In a recent post, Alexandre wrote about web indexing and pointed to a nice tool for webmaster: the sitemap. The Sitemap Protocol “allows you to inform search engines about URLs on your websites that are available for crawling” (since it’s a Google creation, it seems that only Google is using it, according to Alexandre).
If you have a shell access to your webserver and Python on it, Google has a nice Python script to automatically create your sitemap.
I don’t have any shell access to my webserver 😦 But I can write a simple Python script 🙂 Here it is: sitemapbuilder.py, 4ko. After having specified the local directory where all your files are and the base URL for your on-line website (yes, you need to edit the script), launch the script and voilà ! You can now upload your sitemap.xml file and tell web crawlers where to find the information on your website.
Interested in the other options you can specify?
- You can specify an array of accepted file extensions. By default, I’ve put ‘htm’, ‘html’ and ‘php’ but you can add ‘pdf’ if you want.
- You can specify an array of filenames to strip. By default, I strip all ‘index.*’ (with * = one of the accepted extensions) because http://www.poirrier.be is the same as http://www.poirrier.be/index.html but more easier to remember
- You can specify a change frequency (it will be the same for all files)

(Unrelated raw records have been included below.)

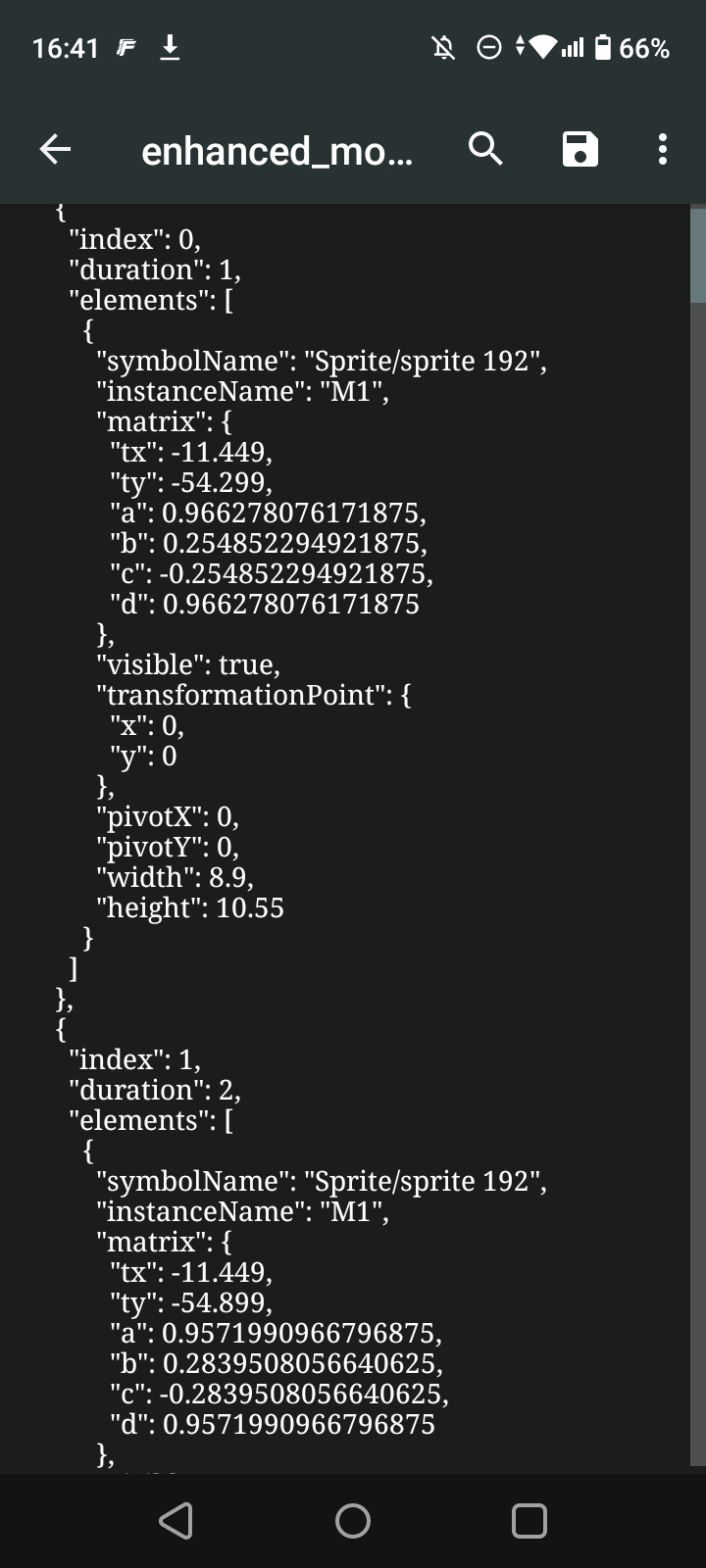The height and width of the screenshot is (1568, 706).
Task: Place cursor on "transformationPoint" line
Action: point(254,695)
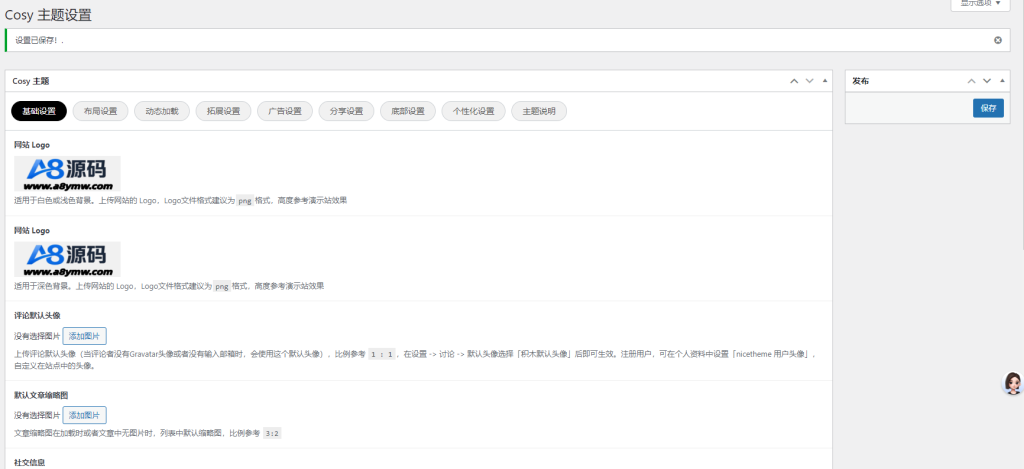View the 主题说明 tab
The image size is (1024, 469).
(x=539, y=111)
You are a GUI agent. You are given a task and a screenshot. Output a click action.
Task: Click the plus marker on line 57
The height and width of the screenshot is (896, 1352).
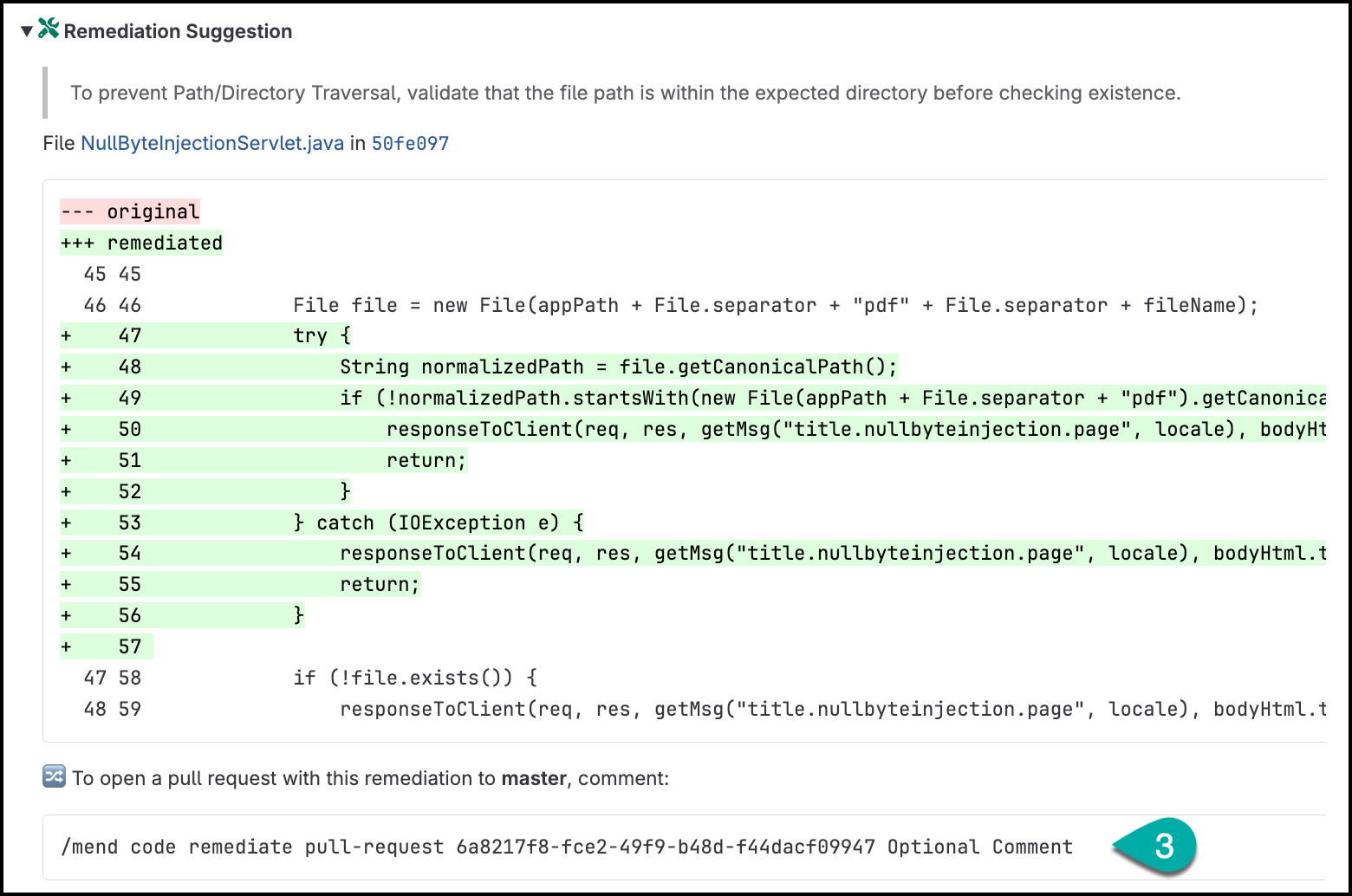click(66, 646)
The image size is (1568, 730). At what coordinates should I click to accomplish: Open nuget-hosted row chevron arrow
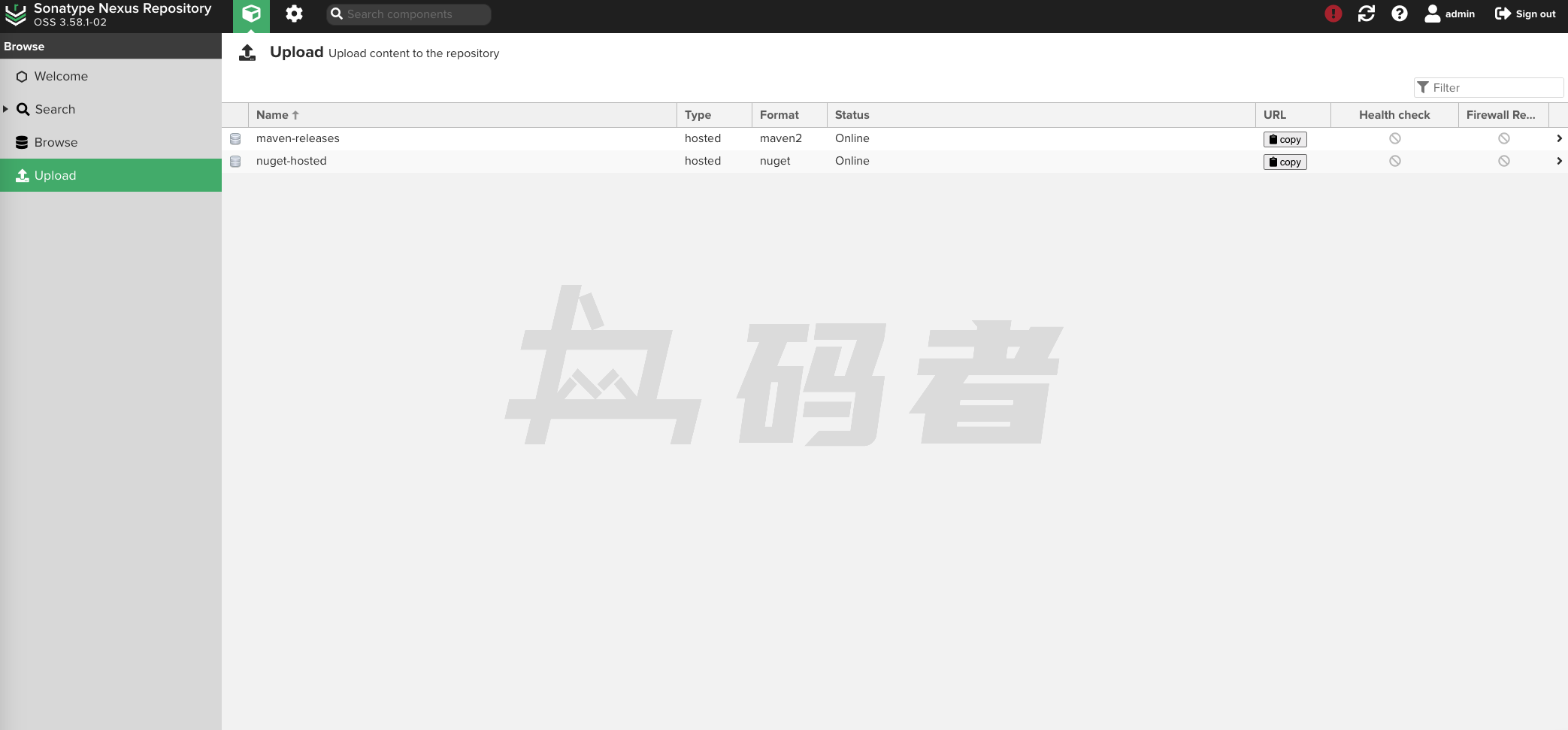(1558, 162)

- You can specify a priority (it will also be the same for all files and even omitted if equal to the default value)
On the technical side, there is nothing great (I even don’t use any XML tool to generate the file). I was impressed by the ease of walking through a directories/files tree with the Python os.walk function (it could be interesting to use it in the future blog system I mentioned earlier).
Finally, you can see the sitemap.xml generated for my family website.
Edit on November 17th: it seems that Google, Yahoo! and Microsoft made a team to release a “more official” sitemaps specification: http://www.sitemaps.org/.